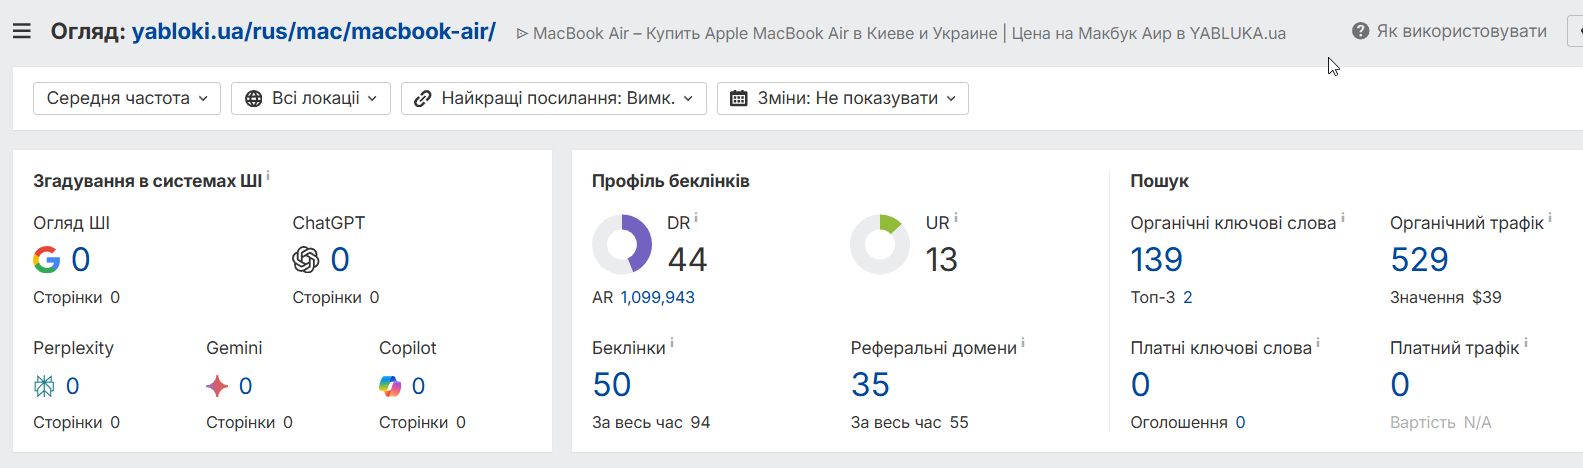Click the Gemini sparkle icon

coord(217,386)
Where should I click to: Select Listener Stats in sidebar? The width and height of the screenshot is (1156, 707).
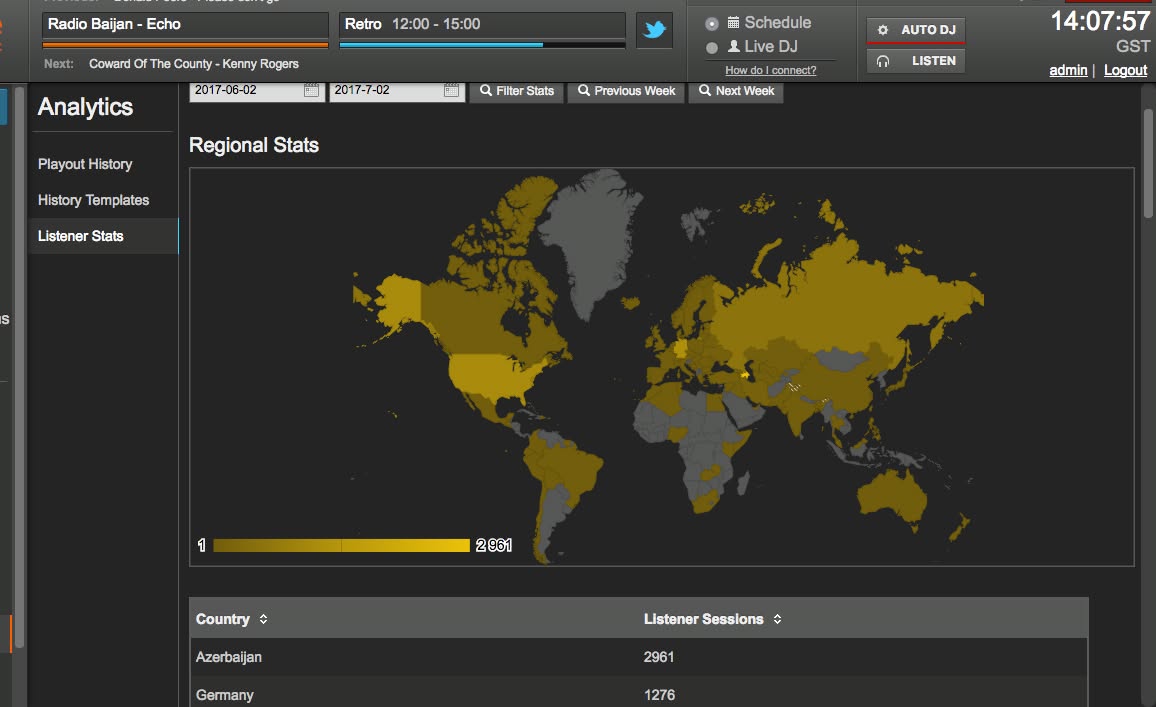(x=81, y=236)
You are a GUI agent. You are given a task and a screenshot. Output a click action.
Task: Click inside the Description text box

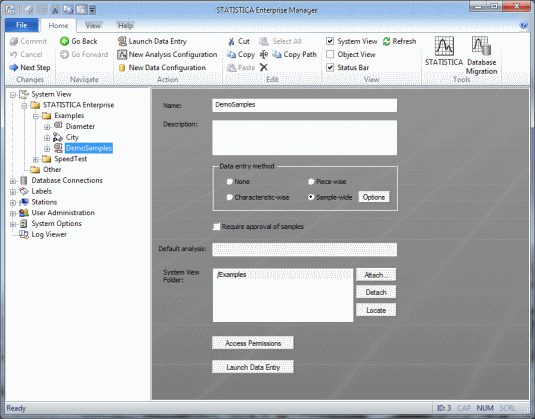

-----

_Work request_:
The lines from the one containing "Where should I" through the last line of the entries are to be copied exactly, both ends included, and the pictures are to be omitted.

_Reply_:
Where should I click to: Select Listener Stats in sidebar? The width and height of the screenshot is (1156, 707).
(x=81, y=236)
You are a GUI agent. You are given a task and a screenshot. Output a click action.
Task: Click inside the Description text box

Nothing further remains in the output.